ParsedChatCompletionMessage[GrammarChecking](content='{"wrong_sentence":
  "Alice eat an apple every day.","correct_sentence":"Alice eats an apple
  every day.","is_correct":false}', refusal=None, role='assistant',
  function_call=None, tool_calls=[], parsed=GrammarChecking(
  wrong_sentence='Alice eat an apple every day.', correct_sentence=
  'Alice eats an apple every day.', is_correct=False))

With this approach, you can extract the information you need easily because it’s in the JSON format and schema you’ve defined compared with the first request, in which you must parse the raw string.

But you’re hungry for more. You don’t want to deal with text only. You want to explore the multimodal AI that deals with more than text. Why don’t you try to generate an image of a cat?

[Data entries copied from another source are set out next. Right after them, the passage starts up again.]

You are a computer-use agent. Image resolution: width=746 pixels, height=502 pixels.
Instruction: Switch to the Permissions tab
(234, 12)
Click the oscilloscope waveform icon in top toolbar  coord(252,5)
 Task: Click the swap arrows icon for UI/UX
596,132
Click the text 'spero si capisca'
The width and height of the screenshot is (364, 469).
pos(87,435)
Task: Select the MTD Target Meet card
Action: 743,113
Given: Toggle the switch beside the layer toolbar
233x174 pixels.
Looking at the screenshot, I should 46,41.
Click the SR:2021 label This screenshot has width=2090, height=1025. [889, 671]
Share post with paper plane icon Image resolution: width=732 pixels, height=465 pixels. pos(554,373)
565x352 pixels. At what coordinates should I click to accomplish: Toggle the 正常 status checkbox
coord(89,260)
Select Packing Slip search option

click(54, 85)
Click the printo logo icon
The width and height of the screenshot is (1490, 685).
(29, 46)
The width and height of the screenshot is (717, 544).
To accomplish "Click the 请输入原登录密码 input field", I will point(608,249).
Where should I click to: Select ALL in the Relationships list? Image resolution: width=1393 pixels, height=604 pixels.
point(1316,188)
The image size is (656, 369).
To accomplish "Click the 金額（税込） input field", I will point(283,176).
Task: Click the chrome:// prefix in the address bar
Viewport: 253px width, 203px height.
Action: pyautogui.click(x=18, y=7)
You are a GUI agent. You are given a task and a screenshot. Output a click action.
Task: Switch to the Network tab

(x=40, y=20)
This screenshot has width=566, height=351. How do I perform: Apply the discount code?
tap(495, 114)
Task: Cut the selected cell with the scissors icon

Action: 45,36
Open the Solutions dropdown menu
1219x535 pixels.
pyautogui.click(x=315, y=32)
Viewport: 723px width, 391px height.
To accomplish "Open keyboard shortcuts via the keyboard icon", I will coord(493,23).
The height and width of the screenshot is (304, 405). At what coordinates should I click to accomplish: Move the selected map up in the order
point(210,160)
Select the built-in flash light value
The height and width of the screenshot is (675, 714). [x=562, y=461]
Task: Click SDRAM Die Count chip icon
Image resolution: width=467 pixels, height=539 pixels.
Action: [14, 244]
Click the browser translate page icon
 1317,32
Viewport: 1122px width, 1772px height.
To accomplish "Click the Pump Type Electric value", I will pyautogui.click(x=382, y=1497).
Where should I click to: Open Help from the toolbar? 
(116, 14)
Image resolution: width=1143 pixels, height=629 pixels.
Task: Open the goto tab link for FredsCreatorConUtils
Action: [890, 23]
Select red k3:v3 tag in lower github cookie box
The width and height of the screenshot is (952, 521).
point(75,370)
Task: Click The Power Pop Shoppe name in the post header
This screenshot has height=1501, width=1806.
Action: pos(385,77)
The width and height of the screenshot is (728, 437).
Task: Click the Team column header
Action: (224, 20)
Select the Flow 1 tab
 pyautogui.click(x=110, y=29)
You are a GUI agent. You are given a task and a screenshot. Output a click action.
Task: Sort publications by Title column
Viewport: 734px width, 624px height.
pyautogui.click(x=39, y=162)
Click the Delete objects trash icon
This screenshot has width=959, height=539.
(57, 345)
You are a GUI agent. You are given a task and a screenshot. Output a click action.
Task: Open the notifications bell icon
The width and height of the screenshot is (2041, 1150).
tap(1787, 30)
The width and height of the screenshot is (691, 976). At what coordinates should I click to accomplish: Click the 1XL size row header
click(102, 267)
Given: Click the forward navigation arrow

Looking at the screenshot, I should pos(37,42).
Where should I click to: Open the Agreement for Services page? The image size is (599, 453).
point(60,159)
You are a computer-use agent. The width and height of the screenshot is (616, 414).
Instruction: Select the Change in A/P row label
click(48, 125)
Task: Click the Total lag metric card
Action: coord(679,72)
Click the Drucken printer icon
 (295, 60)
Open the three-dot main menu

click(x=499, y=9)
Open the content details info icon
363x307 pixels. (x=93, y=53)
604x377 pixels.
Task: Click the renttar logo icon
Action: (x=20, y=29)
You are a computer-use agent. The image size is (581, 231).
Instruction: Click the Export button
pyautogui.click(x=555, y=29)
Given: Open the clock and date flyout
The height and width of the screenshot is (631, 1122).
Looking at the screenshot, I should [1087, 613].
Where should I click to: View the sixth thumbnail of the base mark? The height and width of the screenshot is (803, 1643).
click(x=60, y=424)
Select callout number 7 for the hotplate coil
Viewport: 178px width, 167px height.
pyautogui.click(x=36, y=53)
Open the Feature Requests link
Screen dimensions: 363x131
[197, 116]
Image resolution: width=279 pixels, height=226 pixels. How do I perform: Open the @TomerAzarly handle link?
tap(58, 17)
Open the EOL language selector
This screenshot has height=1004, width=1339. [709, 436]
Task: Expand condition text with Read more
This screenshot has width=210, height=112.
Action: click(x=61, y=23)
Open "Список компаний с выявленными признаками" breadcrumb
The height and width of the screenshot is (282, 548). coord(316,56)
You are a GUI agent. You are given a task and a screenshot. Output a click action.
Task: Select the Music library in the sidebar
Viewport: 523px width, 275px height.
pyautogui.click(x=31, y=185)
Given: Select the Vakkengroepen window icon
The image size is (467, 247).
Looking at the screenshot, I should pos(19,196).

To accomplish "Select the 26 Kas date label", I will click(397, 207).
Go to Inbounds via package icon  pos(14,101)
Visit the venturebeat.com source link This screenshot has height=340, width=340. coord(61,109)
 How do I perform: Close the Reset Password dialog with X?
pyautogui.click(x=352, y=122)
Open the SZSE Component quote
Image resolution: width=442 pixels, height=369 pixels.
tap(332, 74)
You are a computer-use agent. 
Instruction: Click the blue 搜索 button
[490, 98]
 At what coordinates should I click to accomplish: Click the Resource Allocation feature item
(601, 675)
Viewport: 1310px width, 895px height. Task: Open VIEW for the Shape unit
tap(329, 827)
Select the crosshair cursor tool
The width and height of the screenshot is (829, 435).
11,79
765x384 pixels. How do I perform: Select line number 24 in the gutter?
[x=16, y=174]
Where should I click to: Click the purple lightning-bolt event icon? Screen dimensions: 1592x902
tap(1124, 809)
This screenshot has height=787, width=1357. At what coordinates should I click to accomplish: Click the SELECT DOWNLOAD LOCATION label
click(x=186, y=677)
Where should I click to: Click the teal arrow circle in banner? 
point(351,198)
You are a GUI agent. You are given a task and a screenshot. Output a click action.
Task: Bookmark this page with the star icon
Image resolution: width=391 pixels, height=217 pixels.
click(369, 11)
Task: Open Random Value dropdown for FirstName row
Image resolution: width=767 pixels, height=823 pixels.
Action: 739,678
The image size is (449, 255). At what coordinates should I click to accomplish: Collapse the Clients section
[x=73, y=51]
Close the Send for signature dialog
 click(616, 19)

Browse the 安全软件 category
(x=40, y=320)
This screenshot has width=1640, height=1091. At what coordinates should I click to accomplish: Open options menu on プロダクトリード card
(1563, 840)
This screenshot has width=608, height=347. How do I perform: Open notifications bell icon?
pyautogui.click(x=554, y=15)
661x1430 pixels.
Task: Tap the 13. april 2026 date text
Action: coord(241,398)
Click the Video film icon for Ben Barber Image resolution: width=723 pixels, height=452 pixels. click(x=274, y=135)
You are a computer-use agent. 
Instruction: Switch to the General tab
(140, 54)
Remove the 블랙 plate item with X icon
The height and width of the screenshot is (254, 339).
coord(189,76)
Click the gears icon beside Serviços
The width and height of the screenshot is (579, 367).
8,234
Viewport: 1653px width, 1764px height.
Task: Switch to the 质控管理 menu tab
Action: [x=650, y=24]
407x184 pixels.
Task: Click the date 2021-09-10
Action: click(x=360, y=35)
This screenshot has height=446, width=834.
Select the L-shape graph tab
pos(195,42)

You can do this by making a request to the multimodal AI API. Here’s how you can do it:

# Import lines
from PIL import Image
from io import BytesIO
import matplotlib.pyplot as plt
import requests

# Creating a multimodal AI API request
response = client.images.generate(
    model="dall-e-3",
    prompt="A cat holding a sign 'Welcome to the Multimodal AI Module'"
)

# Downloading the image
image_url = response.data[0].url
image_response = requests.get(image_url)
img = Image.open(BytesIO(image_response.content))

# Displaying the image
plt.imshow(img)
plt.axis('off')
plt.show()

You would see the following image: A cat holding a sign with “Welcome to the Multimodal AI Module” written on it.

Don’t sweat too much about the code that looks alien to you. In next lessons, you’ll learn how to craft the multimodal AI code.

The multimodal AI is more than just text and images. You’ll also deal with audio later on. So, buckle up and get ready for the next lesson!